Laurence Bonvin’s camera is astonishingly gentle. Long static shots and slow tracking shots document an absolutely surreal setting where the inhabitants try to make lives for themselves, to invent spaces of intimacy: to feel at home despite the place’s hostility. The Swiss artist, once again based in Berlin, did not add a soundtrack to her images, leaving only the pop songs playing on the radio and the voices of the people in the film. Bearing in mind the questions posed by Xenopolis, Blikkiesdorp seems to be showing us different strategies used by people living in a site of extreme deprivation to invent a home for themselves: interactions with each other, music, objects with sentimental value, demarcating territory, etc.

from the series "Blikkiesdorp", 2009

Laurence Bonvin, from the series “Blikkiesdorp”, 2009 Inkjet print, 40 x 30 cm STADT/BILD. Xenopolis. © Courtesy of the artist

In his curator’s statement, Simon Njami develops his notion of Xenopolis drawing on Roland Barthes’s reflections on urban space as semiological space (2). The semiologist draws an analogy between a city and a language, citing Victor Hugo’s ability to conceive of a city as a piece of writing.

The curator places the individual at the center of his reflection: how the individual hears, understands, responds, and thereby changes the city’s discourse.

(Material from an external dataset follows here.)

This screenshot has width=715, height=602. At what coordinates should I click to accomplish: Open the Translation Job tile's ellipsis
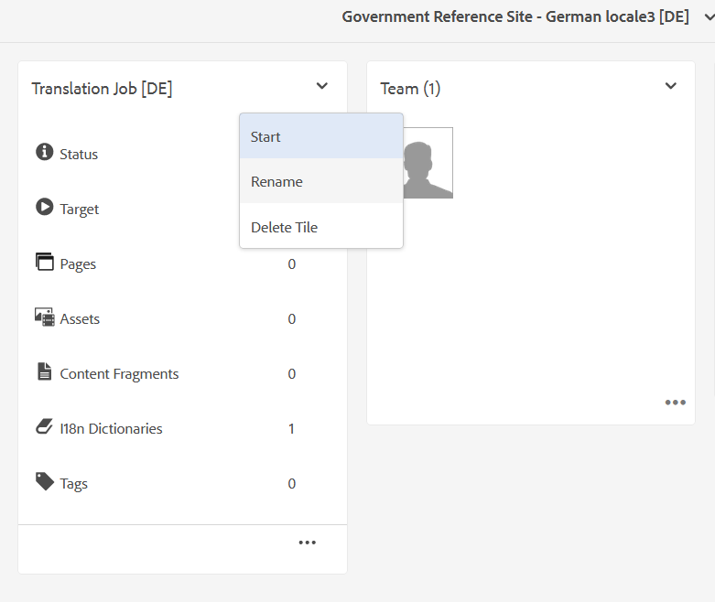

However, if the body is omnipresent in the artwork selected for the exhibition, spoken or written language remains strikingly absent. In Long Sorrow (2005), Anri Sala, the Berlin-based Albanian artist, films a performance by the free jazz saxophonist Jemeel Moondoc, supernaturally perched on the window of a high-rise building. The scene takes place in the vast Märkisches Viertel housing project in northern Berlin (built 1965–1974), nicknamed langer Jammer (long sorrow) by its residents. With different shots that keep us from seeing the larger housing project, we watch as the musician launches into a peculiar musical and very physical response (with the camera incessantly zooming in and panning around the musician’s body, so that we almost cannot tell what we’re seeing) to those cold concrete giants.

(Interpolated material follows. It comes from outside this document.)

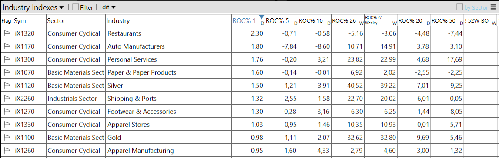Flag the Gold industry row

pos(7,137)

Long Sorrow is an ecstatic performance that offers a beautiful conclusion to Simon Njami’s aesthetic reflection: it escapes the architecture at evidence so as to place the individual center-stage. Here this individual, whether artist or subject, is a foreign body undergoing constant displacement, divulging her own stories in order to create her home, her city.

Gauthier Lesturgie is an independent art writer and curator based in Berlin. Since 2010 he has worked within several structures and projects such as the Galerie Art&Essai (Rennes), Den Frie Centre for Contemporary Art (Copenhagen) or SAVVY Contemporary (Berlin).

References

(1) The Berlinische Galerie, the Deutsche Bank Kunsthalle, KW Institute for Contemporary Art, and the Nationalgalerie – Staatliche Museen zu Berlin. Exhibitions from 16  September to 8  November 2015.

(2) Roland Barthes, “Sémiologie et Urbanisme,” Oeuvres complètes, vol. II. (Paris: Seuil, 1994).